▶ **Task instructions**:
Lay out each line of the entries below as a Markdown table with the columns "Row" and "Line." Number the rows and leave out blank lines.

* Start Records to use *

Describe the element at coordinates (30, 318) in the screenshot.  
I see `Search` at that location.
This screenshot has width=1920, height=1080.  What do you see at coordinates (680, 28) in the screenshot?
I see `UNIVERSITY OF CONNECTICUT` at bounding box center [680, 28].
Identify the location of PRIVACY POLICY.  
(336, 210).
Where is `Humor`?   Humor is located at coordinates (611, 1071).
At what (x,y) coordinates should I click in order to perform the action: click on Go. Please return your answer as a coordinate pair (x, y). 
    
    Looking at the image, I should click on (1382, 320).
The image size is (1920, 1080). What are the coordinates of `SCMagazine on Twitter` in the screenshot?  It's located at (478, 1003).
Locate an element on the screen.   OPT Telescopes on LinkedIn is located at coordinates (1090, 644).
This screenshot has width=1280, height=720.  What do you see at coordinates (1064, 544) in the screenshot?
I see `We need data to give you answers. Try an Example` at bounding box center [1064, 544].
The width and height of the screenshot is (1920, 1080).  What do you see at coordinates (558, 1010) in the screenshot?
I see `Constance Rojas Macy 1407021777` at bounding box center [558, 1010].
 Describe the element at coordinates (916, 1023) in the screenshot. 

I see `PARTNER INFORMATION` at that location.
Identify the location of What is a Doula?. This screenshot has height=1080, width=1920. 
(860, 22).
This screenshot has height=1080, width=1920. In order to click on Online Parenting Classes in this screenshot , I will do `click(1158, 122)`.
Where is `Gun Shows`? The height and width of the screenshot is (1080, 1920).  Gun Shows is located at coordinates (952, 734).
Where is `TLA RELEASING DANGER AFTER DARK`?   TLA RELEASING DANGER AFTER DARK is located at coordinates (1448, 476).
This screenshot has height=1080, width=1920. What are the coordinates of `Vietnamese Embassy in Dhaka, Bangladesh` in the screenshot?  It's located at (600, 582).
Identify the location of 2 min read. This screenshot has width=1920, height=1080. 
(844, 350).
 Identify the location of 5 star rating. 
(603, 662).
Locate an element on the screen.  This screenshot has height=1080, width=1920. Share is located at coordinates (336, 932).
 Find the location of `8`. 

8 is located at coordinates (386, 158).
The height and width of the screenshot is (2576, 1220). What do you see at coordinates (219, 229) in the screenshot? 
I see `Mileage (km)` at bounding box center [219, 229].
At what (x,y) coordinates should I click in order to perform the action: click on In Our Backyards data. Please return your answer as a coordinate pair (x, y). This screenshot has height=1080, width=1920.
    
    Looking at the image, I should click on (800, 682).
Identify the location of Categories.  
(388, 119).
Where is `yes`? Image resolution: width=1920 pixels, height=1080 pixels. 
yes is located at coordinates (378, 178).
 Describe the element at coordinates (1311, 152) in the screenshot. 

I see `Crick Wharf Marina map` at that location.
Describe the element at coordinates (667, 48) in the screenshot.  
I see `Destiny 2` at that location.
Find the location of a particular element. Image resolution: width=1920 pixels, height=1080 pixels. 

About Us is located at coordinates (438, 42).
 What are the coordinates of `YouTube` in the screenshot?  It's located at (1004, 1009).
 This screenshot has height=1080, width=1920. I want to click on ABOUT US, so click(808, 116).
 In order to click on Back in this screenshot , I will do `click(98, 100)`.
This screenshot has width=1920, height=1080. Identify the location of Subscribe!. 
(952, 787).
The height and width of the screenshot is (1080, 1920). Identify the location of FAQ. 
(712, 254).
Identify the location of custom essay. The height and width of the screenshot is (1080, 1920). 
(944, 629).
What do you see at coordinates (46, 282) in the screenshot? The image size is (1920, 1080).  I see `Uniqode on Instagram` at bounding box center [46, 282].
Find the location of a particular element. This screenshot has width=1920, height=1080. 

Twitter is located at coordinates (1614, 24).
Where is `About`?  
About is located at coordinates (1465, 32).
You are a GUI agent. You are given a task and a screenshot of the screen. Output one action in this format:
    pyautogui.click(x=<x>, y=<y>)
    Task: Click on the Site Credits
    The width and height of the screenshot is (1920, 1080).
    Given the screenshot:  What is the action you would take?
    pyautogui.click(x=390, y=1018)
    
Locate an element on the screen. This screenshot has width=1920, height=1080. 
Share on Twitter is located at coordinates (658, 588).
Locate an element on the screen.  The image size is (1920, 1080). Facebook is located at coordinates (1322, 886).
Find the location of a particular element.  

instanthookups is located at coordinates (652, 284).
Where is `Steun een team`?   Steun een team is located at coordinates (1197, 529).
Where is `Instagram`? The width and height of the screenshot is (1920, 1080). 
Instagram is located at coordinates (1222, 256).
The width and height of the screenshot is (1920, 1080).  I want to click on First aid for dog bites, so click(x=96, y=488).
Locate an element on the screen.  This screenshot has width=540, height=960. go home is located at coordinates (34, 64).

* End Records to use *

▶ **Correct answer**:
| Row | Line |
|---|---|
| 1 | Describe the element at coordinates (30, 318) in the screenshot.   |
| 2 | I see `Search` at that location. |
| 3 | This screenshot has width=1920, height=1080.  What do you see at coordinates (680, 28) in the screenshot? |
| 4 | I see `UNIVERSITY OF CONNECTICUT` at bounding box center [680, 28]. |
| 5 | Identify the location of PRIVACY POLICY.   |
| 6 | (336, 210). |
| 7 | Where is `Humor`?   Humor is located at coordinates (611, 1071). |
| 8 | At what (x,y) coordinates should I click in order to perform the action: click on Go. Please return your answer as a coordinate pair (x, y).  |
| 9 |     Looking at the image, I should click on (1382, 320). |
| 10 | The image size is (1920, 1080). What are the coordinates of `SCMagazine on Twitter` in the screenshot?  It's located at (478, 1003). |
| 11 | Locate an element on the screen.   OPT Telescopes on LinkedIn is located at coordinates (1090, 644). |
| 12 | This screenshot has width=1280, height=720.  What do you see at coordinates (1064, 544) in the screenshot? |
| 13 | I see `We need data to give you answers. Try an Example` at bounding box center [1064, 544]. |
| 14 | The width and height of the screenshot is (1920, 1080).  What do you see at coordinates (558, 1010) in the screenshot? |
| 15 | I see `Constance Rojas Macy 1407021777` at bounding box center [558, 1010]. |
| 16 |  Describe the element at coordinates (916, 1023) in the screenshot.  |
| 17 | I see `PARTNER INFORMATION` at that location. |
| 18 | Identify the location of What is a Doula?. This screenshot has height=1080, width=1920.  |
| 19 | (860, 22). |
| 20 | This screenshot has height=1080, width=1920. In order to click on Online Parenting Classes in this screenshot , I will do `click(1158, 122)`. |
| 21 | Where is `Gun Shows`? The height and width of the screenshot is (1080, 1920).  Gun Shows is located at coordinates (952, 734). |
| 22 | Where is `TLA RELEASING DANGER AFTER DARK`?   TLA RELEASING DANGER AFTER DARK is located at coordinates (1448, 476). |
| 23 | This screenshot has height=1080, width=1920. What are the coordinates of `Vietnamese Embassy in Dhaka, Bangladesh` in the screenshot?  It's located at (600, 582). |
| 24 | Identify the location of 2 min read. This screenshot has width=1920, height=1080.  |
| 25 | (844, 350). |
| 26 |  Identify the location of 5 star rating.  |
| 27 | (603, 662). |
| 28 | Locate an element on the screen.  This screenshot has height=1080, width=1920. Share is located at coordinates (336, 932). |
| 29 |  Find the location of `8`.  |
| 30 | 8 is located at coordinates (386, 158). |
| 31 | The height and width of the screenshot is (2576, 1220). What do you see at coordinates (219, 229) in the screenshot?  |
| 32 | I see `Mileage (km)` at bounding box center [219, 229]. |
| 33 | At what (x,y) coordinates should I click in order to perform the action: click on In Our Backyards data. Please return your answer as a coordinate pair (x, y). This screenshot has height=1080, width=1920. |
| 34 |     Looking at the image, I should click on (800, 682). |
| 35 | Identify the location of Categories.   |
| 36 | (388, 119). |
| 37 | Where is `yes`? Image resolution: width=1920 pixels, height=1080 pixels.  |
| 38 | yes is located at coordinates (378, 178). |
| 39 |  Describe the element at coordinates (1311, 152) in the screenshot.  |
| 40 | I see `Crick Wharf Marina map` at that location. |
| 41 | Describe the element at coordinates (667, 48) in the screenshot.   |
| 42 | I see `Destiny 2` at that location. |
| 43 | Find the location of a particular element. Image resolution: width=1920 pixels, height=1080 pixels.  |
| 44 | About Us is located at coordinates (438, 42). |
| 45 |  What are the coordinates of `YouTube` in the screenshot?  It's located at (1004, 1009). |
| 46 |  This screenshot has height=1080, width=1920. I want to click on ABOUT US, so click(808, 116). |
| 47 |  In order to click on Back in this screenshot , I will do `click(98, 100)`. |
| 48 | This screenshot has width=1920, height=1080. Identify the location of Subscribe!.  |
| 49 | (952, 787). |
| 50 | The height and width of the screenshot is (1080, 1920). Identify the location of FAQ.  |
| 51 | (712, 254). |
| 52 | Identify the location of custom essay. The height and width of the screenshot is (1080, 1920).  |
| 53 | (944, 629). |
| 54 | What do you see at coordinates (46, 282) in the screenshot? The image size is (1920, 1080).  I see `Uniqode on Instagram` at bounding box center [46, 282]. |
| 55 | Find the location of a particular element. This screenshot has width=1920, height=1080.  |
| 56 | Twitter is located at coordinates (1614, 24). |
| 57 | Where is `About`?   |
| 58 | About is located at coordinates (1465, 32). |
| 59 | You are a GUI agent. You are given a task and a screenshot of the screen. Output one action in this format: |
| 60 |     pyautogui.click(x=<x>, y=<y>) |
| 61 |     Task: Click on the Site Credits |
| 62 |     The width and height of the screenshot is (1920, 1080). |
| 63 |     Given the screenshot:  What is the action you would take? |
| 64 |     pyautogui.click(x=390, y=1018) |
| 65 | Locate an element on the screen. This screenshot has width=1920, height=1080.  |
| 66 | Share on Twitter is located at coordinates (658, 588). |
| 67 | Locate an element on the screen.  The image size is (1920, 1080). Facebook is located at coordinates (1322, 886). |
| 68 | Find the location of a particular element.   |
| 69 | instanthookups is located at coordinates (652, 284). |
| 70 | Where is `Steun een team`?   Steun een team is located at coordinates (1197, 529). |
| 71 | Where is `Instagram`? The width and height of the screenshot is (1920, 1080).  |
| 72 | Instagram is located at coordinates (1222, 256). |
| 73 | The width and height of the screenshot is (1920, 1080).  I want to click on First aid for dog bites, so click(x=96, y=488). |
| 74 | Locate an element on the screen.  This screenshot has width=540, height=960. go home is located at coordinates (34, 64). |